• _REQUIREMENT_:
Pictures are to be left out, and every entry repeated exactly.

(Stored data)
++++++
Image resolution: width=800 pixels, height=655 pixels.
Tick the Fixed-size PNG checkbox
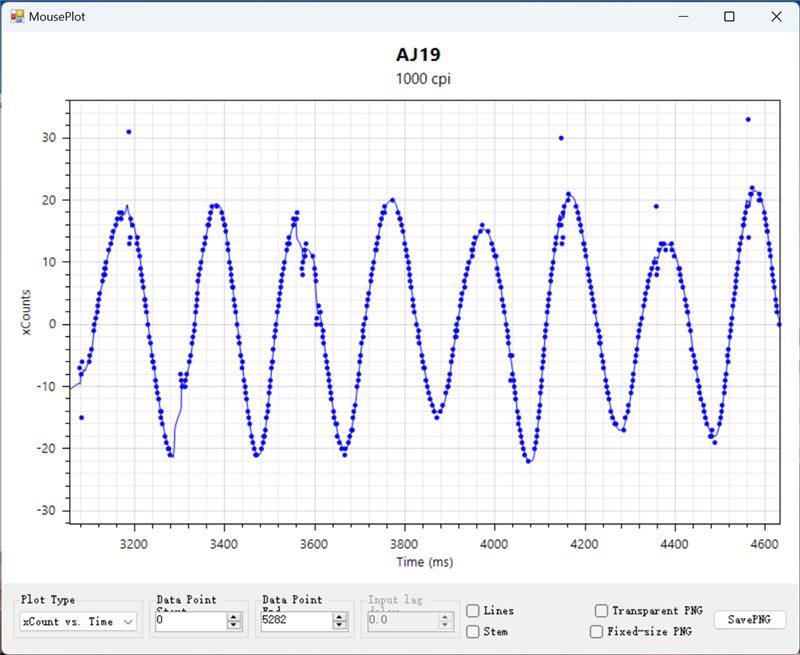pyautogui.click(x=597, y=631)
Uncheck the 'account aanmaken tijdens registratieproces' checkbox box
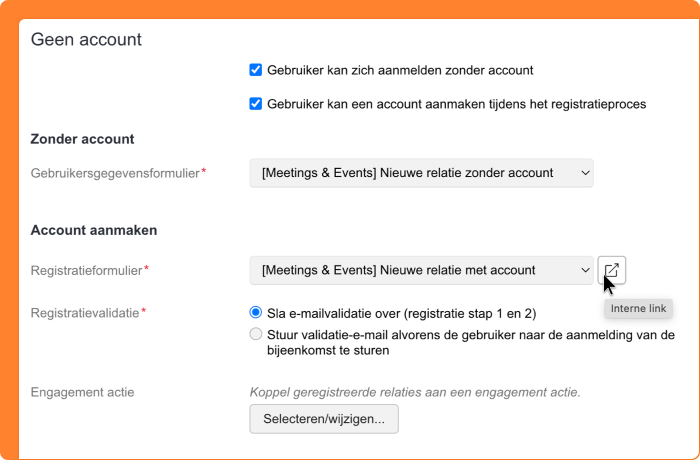The height and width of the screenshot is (460, 700). click(x=256, y=103)
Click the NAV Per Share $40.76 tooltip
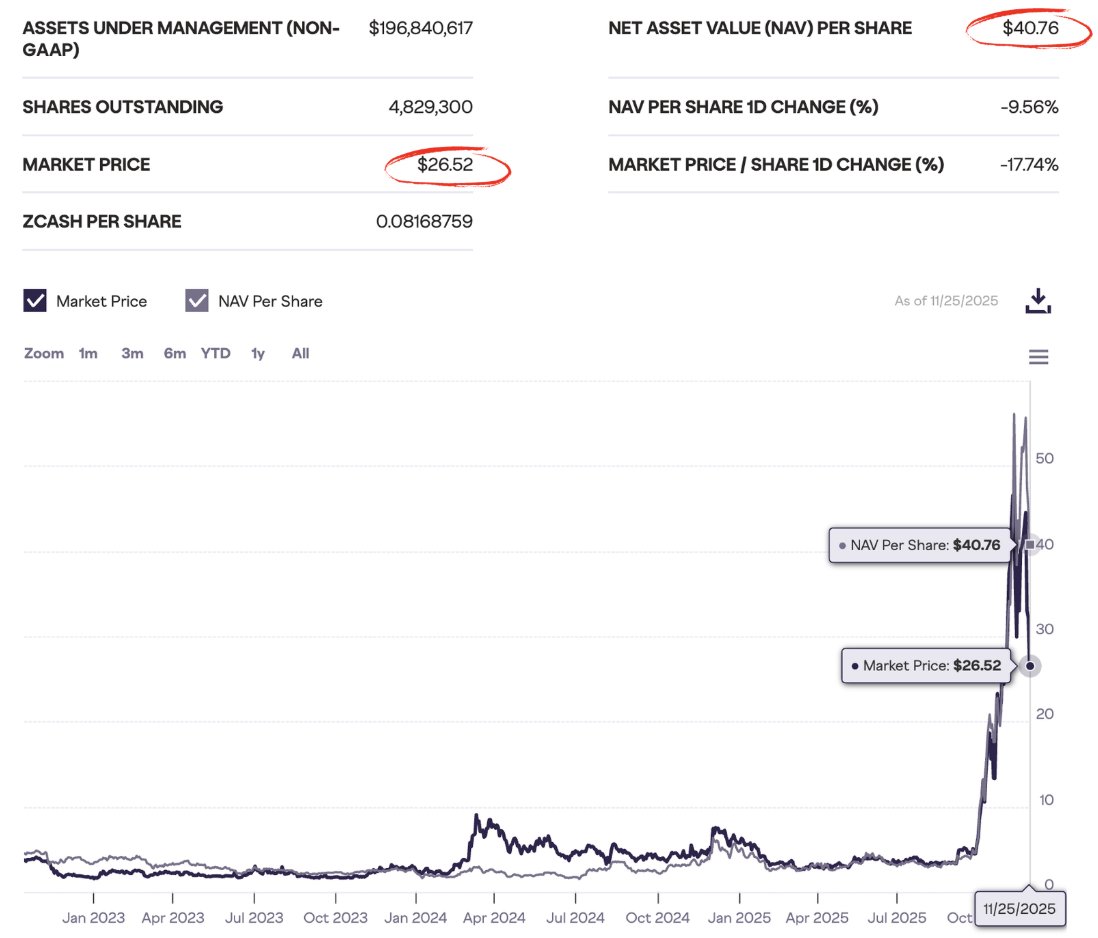1098x938 pixels. click(x=920, y=546)
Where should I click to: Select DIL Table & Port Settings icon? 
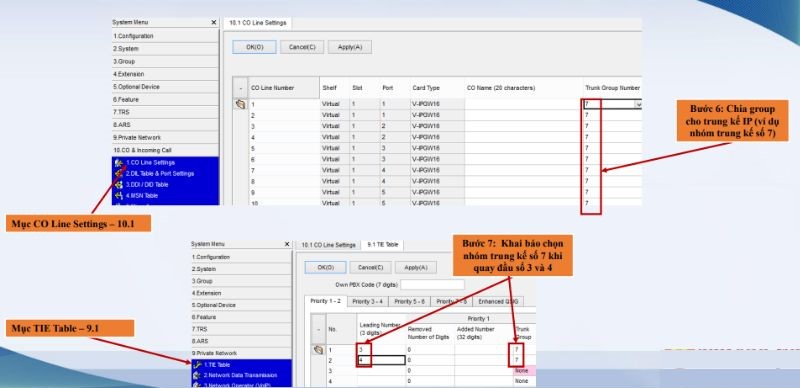119,174
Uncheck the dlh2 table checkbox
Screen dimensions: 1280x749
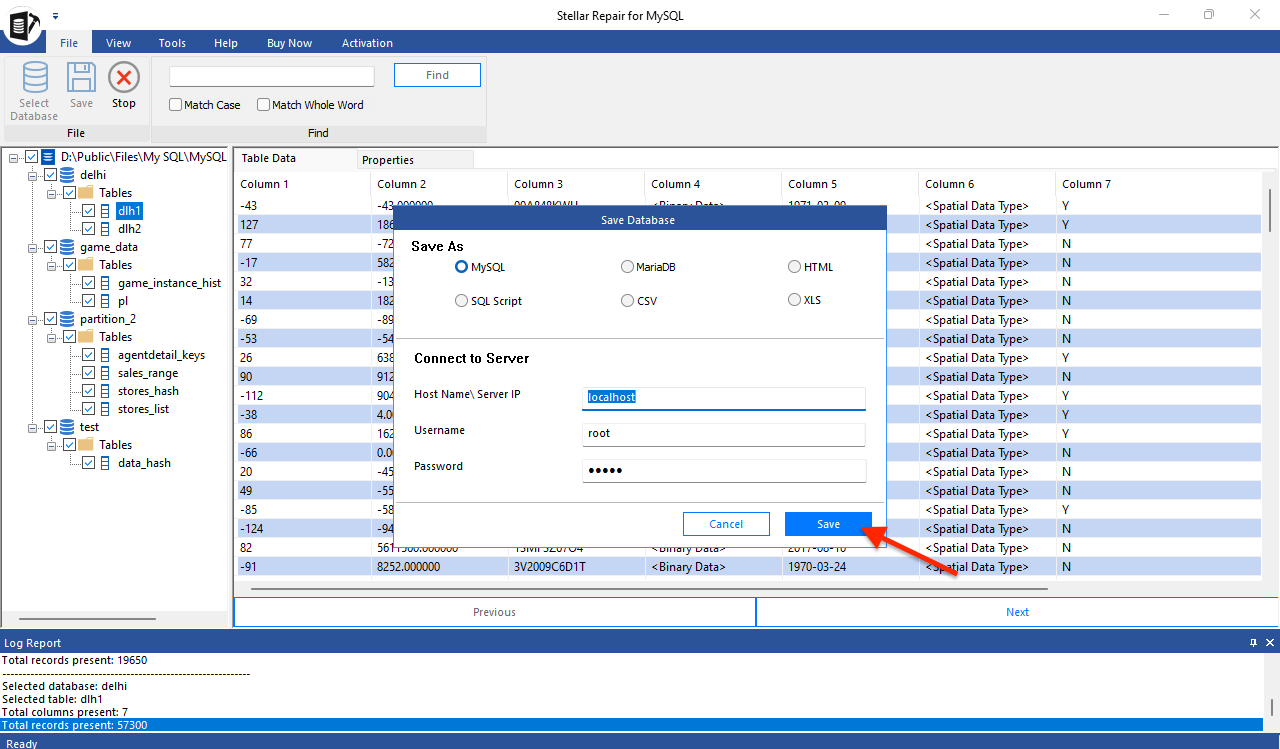pos(89,228)
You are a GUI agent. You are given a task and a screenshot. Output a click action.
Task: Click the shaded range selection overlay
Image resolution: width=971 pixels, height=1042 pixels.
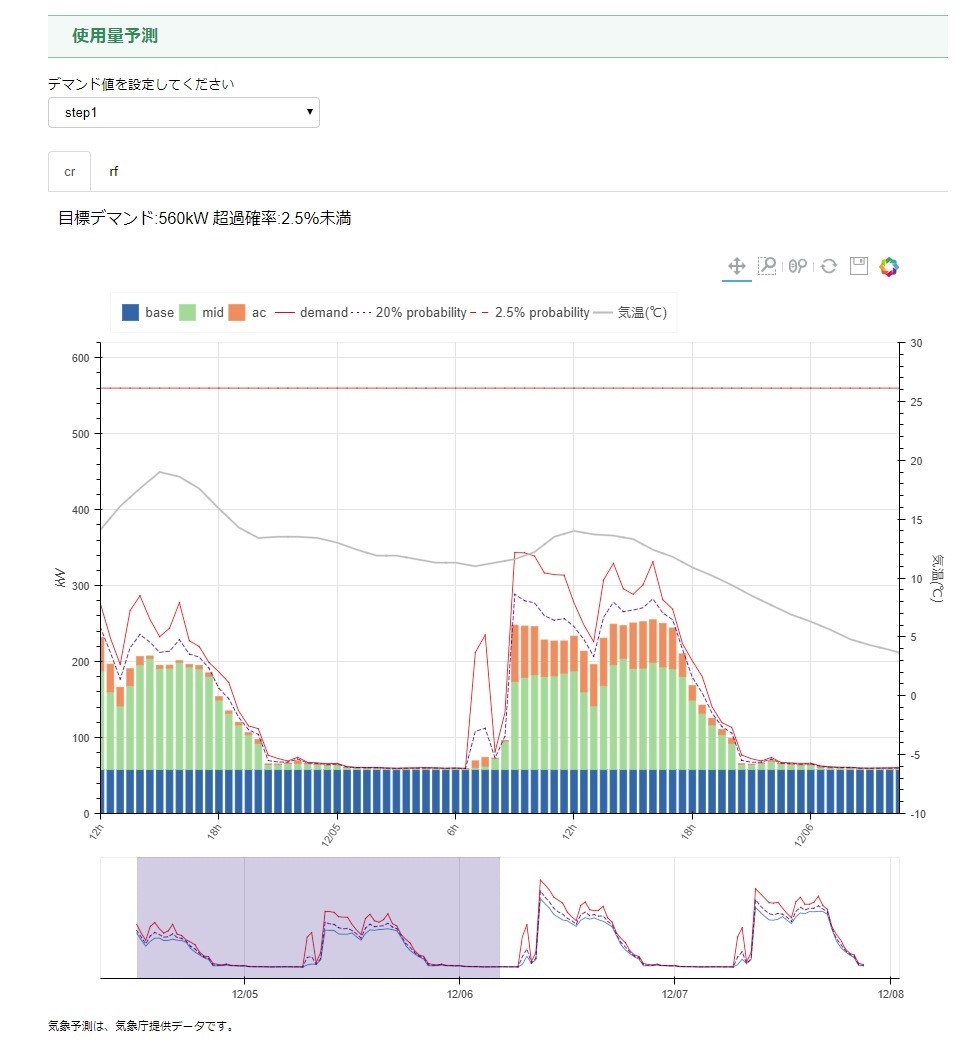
++++++
• _WRITTEN ANSWER_:
Image resolution: width=800 pixels, height=655 pixels.
Tick the Fixed-size PNG checkbox
pyautogui.click(x=597, y=631)
Uncheck the 'account aanmaken tijdens registratieproces' checkbox box
The height and width of the screenshot is (460, 700). click(x=256, y=103)
Click the NAV Per Share $40.76 tooltip
1098x938 pixels. click(x=920, y=546)
Where should I click to: Select DIL Table & Port Settings icon? 
119,174
Uncheck the dlh2 table checkbox
Screen dimensions: 1280x749
pos(89,228)
You are a GUI agent. You are given a task and a screenshot. Output a click action.
Task: Click the shaded range selection overlay
Image resolution: width=971 pixels, height=1042 pixels.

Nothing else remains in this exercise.